• In Boston, after the bombs
The article quotes Nancy Khalil, a doctoral candidate in social anthropology at Harvard: Years ago, she remembered “trying to explain who we really are, in these really anxious, tense meetings” with Jewish leaders, who were then trying to reconcile their desire for better interfaith relations with their communities’ concerns about a mosque founder’s anti-Semitic statements and alleged extremist ties.
“It was an unbelievable moment for me, and it was really indicative of the type of relationships that we now have across institutions and across communities,” Khalil said. “Because it wasn’t just the leaders being welcoming … It was everybody in that temple being welcoming. And that Muslims were comfortable staying there and mingling afterwards, that was telling.”
• U.S. evangelical churches reach out to save minds as well as souls
In an op-ed in The New Times, Tanya Luhrmann, Watkins University professor of cultural anthropology at Stanford University, writes about some movement in U.S. evangelical churches moving into the area of mental illness.
She notes the pastor Rick Warren, whose son committed suicide one year ago after struggling with depression. Warren, the founding pastor of Saddleback Church, one of the nation’s largest evangelical churches, teamed up with his local Roman Catholic Diocese and the National Alliance on Mental Illness for an event that announced a new initiative to involve the church in the care of serious mental illness.

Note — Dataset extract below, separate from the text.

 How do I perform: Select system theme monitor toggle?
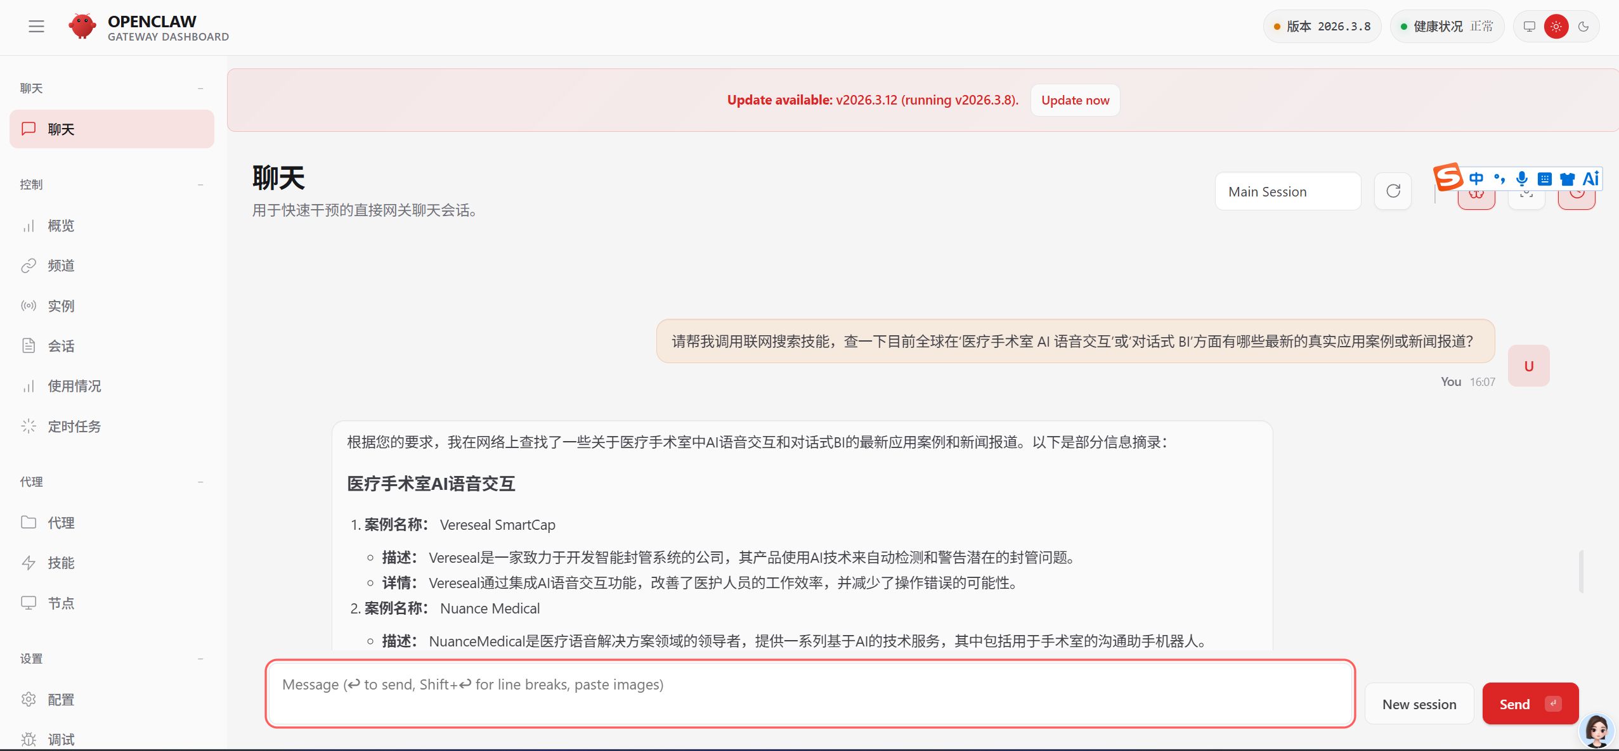1530,27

According to Luhrmann, the churches are not trying to supplant traditional mental health care but instead complement it: “When someone asks, Should I take medication or pray?” one speaker remarked, “I say, ‘yes.’”
Members of the churches think there are not enough services available. Further, many people do not turn to the services that exist because of the social stigma. [Blogger’s note: In other words: all hands on deck to help fight mental health problems. And heads up to the health care system to do more and do better work and try to address the stigma problem.]